Die deutsche Romantik ist ohne William Shakespeare und Walter Scott, ohne Cervantes und Calderón, ohne Dante und Boccaccio, ohne Tausendundeine Nacht und die Bhagavad Gita nicht zu denken. Denn die genannten Autoren und Texte avancierten nicht nur zu ästhetischen und poetologischen Vorbildern der Romantik, sondern wurden selbst zum Gegenstand romantischer Übersetzungstheorien und -tätigkeiten. Insbesondere die Frühromantik arbeitete sich dabei an einer emphatischen Abgrenzung zu den Übersetzungsparadigmen der Aufklärung ab, indem sie einer rationalistischen Originaltreue u.a. die Ideen einer ‚mythischen‘ (Novalis) oder einer ‚poetischen‘ (A. W. Schlegel) Übersetzung entgegenzusetzen versuchte. Gleichzeitig wurde das romantische Übersetzungsverständnis maßgeblich von der Vorstellung einer Unübersetzbarkeit literarischer Werke geprägt. Grundannahme war hier – nicht zuletzt im Sinne einer progressiven Universalpoesie –, dass Übersetzungen per se weder vollkommen noch endgültig sein können. In diesem Spannungsfeld von Kopie und Vermittlung, von Nachahmung und Verfremdung steht auch das Phänomen literarischer Mehrsprachigkeit, das in zahlreichen Texten der deutschen Romantik zum Tragen kommt. Von fremden Sprachen und Kulturen ist in solchen Texten nicht nur die Rede, Fremdsprachliches wird dort vielmehr auch als solches abgedruckt.

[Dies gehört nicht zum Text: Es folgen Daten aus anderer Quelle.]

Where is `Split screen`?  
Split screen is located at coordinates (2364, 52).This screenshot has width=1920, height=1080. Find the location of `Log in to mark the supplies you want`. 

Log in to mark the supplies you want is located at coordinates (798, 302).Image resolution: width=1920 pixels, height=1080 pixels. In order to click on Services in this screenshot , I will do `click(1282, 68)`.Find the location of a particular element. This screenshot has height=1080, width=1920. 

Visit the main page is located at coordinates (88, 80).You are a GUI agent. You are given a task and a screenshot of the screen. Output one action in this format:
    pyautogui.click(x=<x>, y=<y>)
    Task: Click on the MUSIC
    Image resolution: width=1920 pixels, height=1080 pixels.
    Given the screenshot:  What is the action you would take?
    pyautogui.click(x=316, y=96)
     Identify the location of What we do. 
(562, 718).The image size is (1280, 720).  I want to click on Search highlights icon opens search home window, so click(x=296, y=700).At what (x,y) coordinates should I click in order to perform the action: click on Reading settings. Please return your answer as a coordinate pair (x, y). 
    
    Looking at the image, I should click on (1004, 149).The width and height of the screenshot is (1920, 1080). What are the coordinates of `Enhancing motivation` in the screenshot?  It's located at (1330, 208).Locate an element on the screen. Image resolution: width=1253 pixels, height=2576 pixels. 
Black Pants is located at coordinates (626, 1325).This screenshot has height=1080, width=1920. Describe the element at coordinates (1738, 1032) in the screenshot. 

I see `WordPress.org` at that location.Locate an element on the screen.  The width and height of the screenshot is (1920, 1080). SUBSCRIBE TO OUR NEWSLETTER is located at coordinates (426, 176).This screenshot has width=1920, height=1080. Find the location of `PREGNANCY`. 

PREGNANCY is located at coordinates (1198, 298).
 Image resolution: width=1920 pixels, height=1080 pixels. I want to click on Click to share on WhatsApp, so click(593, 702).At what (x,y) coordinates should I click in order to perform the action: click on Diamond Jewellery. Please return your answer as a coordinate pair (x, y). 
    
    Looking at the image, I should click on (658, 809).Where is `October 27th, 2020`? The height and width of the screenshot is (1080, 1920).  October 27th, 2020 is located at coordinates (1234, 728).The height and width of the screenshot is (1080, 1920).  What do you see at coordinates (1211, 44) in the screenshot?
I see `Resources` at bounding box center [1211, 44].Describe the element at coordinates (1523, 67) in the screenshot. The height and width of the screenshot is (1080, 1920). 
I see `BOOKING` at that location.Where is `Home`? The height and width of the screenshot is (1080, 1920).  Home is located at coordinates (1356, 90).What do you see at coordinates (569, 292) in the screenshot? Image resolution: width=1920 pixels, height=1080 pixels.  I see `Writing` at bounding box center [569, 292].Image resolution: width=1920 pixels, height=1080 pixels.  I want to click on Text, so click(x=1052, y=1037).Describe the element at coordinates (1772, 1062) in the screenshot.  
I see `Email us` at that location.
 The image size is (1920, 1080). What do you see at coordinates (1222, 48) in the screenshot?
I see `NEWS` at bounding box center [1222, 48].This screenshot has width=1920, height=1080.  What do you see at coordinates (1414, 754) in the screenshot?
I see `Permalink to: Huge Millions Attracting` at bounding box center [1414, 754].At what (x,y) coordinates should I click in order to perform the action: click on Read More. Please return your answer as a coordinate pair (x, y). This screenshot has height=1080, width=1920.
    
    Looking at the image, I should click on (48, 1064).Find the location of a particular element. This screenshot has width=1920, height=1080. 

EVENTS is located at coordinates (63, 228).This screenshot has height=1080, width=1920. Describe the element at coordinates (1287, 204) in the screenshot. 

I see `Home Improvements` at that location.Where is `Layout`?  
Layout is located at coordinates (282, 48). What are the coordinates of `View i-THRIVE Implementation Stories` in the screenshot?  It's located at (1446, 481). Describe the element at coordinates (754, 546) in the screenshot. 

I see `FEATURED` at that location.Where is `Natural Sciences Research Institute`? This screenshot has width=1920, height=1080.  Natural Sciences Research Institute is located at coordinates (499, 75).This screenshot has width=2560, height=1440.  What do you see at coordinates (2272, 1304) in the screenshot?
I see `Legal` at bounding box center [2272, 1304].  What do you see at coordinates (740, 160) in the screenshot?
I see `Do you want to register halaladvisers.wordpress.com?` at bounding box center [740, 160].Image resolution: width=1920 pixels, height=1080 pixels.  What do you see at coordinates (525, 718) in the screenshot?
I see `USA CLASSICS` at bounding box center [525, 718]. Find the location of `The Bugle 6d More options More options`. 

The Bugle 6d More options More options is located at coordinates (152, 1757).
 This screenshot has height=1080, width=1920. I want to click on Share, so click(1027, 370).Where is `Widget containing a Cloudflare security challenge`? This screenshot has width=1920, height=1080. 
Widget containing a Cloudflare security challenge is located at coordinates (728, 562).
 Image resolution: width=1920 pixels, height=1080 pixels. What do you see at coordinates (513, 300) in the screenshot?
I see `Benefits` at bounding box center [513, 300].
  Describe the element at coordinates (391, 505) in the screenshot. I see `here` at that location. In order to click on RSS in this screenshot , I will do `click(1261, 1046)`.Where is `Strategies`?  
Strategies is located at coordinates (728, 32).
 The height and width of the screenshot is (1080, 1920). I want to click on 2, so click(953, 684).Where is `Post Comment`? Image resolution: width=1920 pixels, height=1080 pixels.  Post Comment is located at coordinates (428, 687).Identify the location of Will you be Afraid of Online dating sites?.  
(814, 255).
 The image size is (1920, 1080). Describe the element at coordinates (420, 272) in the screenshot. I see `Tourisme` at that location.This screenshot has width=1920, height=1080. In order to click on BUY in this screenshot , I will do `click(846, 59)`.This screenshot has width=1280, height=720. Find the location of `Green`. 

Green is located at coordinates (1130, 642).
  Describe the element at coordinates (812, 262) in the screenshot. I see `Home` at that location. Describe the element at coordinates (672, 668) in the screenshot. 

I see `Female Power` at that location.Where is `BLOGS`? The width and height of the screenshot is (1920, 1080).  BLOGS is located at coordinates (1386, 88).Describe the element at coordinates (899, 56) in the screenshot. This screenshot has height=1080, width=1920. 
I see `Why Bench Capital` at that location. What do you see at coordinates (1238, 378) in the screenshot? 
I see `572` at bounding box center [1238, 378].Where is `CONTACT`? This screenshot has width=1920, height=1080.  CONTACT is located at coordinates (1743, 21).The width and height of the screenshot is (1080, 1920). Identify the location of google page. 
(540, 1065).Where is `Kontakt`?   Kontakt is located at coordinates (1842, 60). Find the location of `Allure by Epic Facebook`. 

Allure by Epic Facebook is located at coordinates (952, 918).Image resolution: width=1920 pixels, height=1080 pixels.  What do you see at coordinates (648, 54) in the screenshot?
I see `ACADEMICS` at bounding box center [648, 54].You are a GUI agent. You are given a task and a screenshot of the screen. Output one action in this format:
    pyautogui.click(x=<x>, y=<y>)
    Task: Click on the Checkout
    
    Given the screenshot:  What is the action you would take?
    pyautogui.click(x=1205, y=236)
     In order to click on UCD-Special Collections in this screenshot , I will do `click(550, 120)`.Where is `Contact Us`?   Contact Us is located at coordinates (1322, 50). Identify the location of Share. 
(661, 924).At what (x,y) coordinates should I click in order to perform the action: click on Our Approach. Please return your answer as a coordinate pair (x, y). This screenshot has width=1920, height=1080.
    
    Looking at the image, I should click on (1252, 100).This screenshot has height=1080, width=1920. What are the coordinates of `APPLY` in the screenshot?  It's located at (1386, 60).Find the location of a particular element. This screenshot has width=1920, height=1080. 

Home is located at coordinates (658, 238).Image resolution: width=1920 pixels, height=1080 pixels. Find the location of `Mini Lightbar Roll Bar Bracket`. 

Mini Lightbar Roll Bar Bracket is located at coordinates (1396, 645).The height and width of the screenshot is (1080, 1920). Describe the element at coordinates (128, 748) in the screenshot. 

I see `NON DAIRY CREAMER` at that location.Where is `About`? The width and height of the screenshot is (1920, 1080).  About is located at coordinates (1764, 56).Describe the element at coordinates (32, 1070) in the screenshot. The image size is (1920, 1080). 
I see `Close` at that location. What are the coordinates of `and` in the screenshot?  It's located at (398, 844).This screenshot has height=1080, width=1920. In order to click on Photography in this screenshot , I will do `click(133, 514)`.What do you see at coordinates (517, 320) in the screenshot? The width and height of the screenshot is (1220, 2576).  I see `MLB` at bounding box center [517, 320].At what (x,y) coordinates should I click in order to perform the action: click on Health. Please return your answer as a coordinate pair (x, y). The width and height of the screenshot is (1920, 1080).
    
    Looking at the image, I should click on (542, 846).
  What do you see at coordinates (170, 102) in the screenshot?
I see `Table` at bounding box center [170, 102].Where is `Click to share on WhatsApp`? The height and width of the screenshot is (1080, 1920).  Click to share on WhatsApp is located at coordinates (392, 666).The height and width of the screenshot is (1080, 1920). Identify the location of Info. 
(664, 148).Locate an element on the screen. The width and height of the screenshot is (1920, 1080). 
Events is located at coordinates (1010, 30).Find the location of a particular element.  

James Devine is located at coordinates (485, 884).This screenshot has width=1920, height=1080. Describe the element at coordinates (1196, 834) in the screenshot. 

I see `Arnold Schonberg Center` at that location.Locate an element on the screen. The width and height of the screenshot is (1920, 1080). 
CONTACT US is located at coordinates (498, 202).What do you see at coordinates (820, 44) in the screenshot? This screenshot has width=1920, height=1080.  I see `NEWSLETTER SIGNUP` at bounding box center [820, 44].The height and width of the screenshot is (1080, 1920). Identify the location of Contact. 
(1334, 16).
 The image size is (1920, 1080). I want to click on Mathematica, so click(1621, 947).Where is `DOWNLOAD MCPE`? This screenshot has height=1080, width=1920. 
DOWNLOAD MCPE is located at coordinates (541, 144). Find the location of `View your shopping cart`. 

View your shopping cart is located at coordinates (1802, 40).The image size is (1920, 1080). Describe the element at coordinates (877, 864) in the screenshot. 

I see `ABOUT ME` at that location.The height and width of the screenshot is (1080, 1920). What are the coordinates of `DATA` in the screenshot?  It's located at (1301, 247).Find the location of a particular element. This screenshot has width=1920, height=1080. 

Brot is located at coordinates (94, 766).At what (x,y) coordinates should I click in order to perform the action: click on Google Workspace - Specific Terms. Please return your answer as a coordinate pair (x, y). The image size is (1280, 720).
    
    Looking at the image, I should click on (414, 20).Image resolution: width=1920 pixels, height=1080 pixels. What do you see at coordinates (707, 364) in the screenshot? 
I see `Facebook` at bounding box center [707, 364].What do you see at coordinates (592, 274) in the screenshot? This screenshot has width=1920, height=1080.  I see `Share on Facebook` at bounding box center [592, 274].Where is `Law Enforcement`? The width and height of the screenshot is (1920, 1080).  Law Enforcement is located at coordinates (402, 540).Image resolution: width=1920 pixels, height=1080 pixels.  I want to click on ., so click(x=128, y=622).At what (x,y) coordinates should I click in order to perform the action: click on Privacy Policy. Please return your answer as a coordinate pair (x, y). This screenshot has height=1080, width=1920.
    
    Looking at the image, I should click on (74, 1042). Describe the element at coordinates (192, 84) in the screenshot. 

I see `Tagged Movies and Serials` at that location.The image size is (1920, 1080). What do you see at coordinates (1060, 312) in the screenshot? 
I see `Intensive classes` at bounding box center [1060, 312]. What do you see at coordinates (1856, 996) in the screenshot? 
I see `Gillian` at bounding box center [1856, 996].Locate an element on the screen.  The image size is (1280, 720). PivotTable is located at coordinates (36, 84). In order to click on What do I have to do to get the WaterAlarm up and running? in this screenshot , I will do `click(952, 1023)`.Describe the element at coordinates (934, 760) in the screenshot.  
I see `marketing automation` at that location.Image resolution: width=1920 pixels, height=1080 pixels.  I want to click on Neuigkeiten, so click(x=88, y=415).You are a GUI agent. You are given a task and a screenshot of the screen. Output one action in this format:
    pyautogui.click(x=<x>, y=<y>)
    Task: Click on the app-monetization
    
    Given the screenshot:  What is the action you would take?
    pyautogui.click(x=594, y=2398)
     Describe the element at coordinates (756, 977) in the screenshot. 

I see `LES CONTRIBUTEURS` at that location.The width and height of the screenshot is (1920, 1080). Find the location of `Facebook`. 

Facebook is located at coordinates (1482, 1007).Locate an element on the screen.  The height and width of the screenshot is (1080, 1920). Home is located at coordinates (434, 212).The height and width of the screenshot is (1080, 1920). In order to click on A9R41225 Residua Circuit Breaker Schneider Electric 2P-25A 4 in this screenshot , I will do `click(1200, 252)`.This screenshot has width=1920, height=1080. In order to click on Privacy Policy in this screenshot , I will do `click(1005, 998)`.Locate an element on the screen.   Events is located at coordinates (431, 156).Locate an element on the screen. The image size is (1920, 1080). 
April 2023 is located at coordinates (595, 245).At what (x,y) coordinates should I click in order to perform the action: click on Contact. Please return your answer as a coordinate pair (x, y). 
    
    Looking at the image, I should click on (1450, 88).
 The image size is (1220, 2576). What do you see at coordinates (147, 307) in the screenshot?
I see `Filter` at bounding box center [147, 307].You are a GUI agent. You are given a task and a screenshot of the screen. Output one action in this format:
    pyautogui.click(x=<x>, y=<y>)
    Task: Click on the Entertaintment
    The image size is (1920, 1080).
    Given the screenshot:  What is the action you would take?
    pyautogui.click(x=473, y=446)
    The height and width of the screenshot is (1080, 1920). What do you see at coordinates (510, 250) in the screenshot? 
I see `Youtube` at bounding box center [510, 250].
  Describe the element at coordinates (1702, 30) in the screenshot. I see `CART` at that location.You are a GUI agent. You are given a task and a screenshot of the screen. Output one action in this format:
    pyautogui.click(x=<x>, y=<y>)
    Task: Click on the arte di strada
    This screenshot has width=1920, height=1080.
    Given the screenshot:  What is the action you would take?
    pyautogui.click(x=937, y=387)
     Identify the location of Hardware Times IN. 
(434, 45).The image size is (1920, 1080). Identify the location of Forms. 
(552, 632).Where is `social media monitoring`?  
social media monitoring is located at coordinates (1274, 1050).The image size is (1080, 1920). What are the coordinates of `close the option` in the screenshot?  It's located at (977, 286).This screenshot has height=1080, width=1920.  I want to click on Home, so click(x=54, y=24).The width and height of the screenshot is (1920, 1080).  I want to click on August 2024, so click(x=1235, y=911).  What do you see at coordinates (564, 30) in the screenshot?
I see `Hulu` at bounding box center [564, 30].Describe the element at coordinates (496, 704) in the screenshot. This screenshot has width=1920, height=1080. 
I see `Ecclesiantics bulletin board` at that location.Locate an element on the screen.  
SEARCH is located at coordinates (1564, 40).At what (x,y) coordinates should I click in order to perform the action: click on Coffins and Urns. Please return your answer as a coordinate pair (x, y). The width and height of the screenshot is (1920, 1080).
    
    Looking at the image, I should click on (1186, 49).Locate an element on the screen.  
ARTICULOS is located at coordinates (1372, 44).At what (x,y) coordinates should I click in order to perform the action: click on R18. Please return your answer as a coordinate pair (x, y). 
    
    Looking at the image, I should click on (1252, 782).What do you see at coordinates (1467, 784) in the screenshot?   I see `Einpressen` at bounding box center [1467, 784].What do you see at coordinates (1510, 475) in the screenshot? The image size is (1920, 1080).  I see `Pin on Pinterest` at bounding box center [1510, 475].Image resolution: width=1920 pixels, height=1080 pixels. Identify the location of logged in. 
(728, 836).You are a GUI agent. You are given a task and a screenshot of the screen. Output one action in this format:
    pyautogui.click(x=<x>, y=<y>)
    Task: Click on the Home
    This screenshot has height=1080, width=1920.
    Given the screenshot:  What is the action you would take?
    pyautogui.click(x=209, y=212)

Das Seminar widmet sich der Theorie und Praxis romantischer Übersetzung sowie den Formen und Funktionen von Mehrsprachigkeit in Texten von der Früh- bis in die Spätromantik. Maßgeblich ist dabei die Frage, inwiefern Übersetzung und Mehrsprachigkeit als grundlegende Kategorien einer romantischen Sprach- und Literaturtheorie anzusehen sind und wie das Zusammenspiel zwischen der Forderung eines nationalen Sprachbewusstseins einerseits und dem Entwurf eines kosmopolitisch-weltliterarischen Selbstverständnisses der Romantik andererseits zu bewerten ist. Besonderes Augenmerk wird zudem auf die Rolle weiblicher Übersetzerinnen der Romantik gelegt.